▶ [Exercise]
Write out the following material word for word, with every line kept as it is.

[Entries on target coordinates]
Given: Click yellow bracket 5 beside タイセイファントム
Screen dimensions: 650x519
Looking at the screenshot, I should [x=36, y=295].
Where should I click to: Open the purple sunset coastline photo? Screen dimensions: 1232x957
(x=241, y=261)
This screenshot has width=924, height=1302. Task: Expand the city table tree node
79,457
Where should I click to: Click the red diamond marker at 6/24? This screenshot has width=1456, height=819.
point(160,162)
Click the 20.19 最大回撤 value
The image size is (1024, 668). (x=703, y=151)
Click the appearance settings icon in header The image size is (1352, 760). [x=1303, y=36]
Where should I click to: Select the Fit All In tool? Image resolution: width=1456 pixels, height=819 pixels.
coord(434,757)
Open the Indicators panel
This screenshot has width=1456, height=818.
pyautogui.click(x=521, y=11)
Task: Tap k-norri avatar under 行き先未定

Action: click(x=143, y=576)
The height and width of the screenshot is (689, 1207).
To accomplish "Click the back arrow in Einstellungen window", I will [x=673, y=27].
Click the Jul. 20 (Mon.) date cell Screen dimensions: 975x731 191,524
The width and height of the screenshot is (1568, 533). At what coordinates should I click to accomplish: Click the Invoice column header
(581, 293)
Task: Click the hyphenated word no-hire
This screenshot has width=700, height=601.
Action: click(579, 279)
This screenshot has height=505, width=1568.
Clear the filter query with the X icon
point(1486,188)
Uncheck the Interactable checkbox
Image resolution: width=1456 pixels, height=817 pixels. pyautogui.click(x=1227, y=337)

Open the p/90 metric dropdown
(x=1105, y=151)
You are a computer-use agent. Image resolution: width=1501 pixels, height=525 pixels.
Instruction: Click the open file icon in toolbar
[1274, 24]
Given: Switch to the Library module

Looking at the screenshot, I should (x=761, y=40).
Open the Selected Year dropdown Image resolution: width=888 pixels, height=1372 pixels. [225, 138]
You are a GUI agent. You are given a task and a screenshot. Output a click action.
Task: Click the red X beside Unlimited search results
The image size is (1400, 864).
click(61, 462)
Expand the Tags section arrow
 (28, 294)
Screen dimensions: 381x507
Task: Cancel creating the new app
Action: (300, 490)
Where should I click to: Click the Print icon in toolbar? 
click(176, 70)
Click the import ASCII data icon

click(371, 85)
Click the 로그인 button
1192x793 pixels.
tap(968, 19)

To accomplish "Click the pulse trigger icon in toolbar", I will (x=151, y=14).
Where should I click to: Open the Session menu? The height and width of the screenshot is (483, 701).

▶ [Solution for this problem]
Given: Click yellow bracket 5 beside タイセイファントム
Screen dimensions: 650x519
Looking at the screenshot, I should [x=36, y=295].
Where should I click to: Open the purple sunset coastline photo? Screen dimensions: 1232x957
(x=241, y=261)
This screenshot has width=924, height=1302. Task: Expand the city table tree node
79,457
Where should I click to: Click the red diamond marker at 6/24? This screenshot has width=1456, height=819.
point(160,162)
Click the 20.19 最大回撤 value
The image size is (1024, 668). (x=703, y=151)
Click the appearance settings icon in header The image size is (1352, 760). [x=1303, y=36]
Where should I click to: Select the Fit All In tool? Image resolution: width=1456 pixels, height=819 pixels.
coord(434,757)
Open the Indicators panel
This screenshot has width=1456, height=818.
pyautogui.click(x=521, y=11)
Task: Tap k-norri avatar under 行き先未定

Action: click(x=143, y=576)
The height and width of the screenshot is (689, 1207).
To accomplish "Click the back arrow in Einstellungen window", I will [x=673, y=27].
Click the Jul. 20 (Mon.) date cell Screen dimensions: 975x731 191,524
The width and height of the screenshot is (1568, 533). At what coordinates should I click to accomplish: Click the Invoice column header
(581, 293)
Task: Click the hyphenated word no-hire
This screenshot has width=700, height=601.
Action: click(579, 279)
This screenshot has height=505, width=1568.
Clear the filter query with the X icon
point(1486,188)
Uncheck the Interactable checkbox
Image resolution: width=1456 pixels, height=817 pixels. pyautogui.click(x=1227, y=337)

Open the p/90 metric dropdown
(x=1105, y=151)
You are a computer-use agent. Image resolution: width=1501 pixels, height=525 pixels.
Instruction: Click the open file icon in toolbar
[1274, 24]
Given: Switch to the Library module

Looking at the screenshot, I should (x=761, y=40).
Open the Selected Year dropdown Image resolution: width=888 pixels, height=1372 pixels. [225, 138]
You are a GUI agent. You are given a task and a screenshot. Output a click action.
Task: Click the red X beside Unlimited search results
The image size is (1400, 864).
click(61, 462)
Expand the Tags section arrow
 (28, 294)
Screen dimensions: 381x507
Task: Cancel creating the new app
Action: (300, 490)
Where should I click to: Click the Print icon in toolbar? 
click(176, 70)
Click the import ASCII data icon

click(371, 85)
Click the 로그인 button
1192x793 pixels.
tap(968, 19)

To accomplish "Click the pulse trigger icon in toolbar", I will (x=151, y=14).
Where should I click to: Open the Session menu? The height and width of the screenshot is (483, 701).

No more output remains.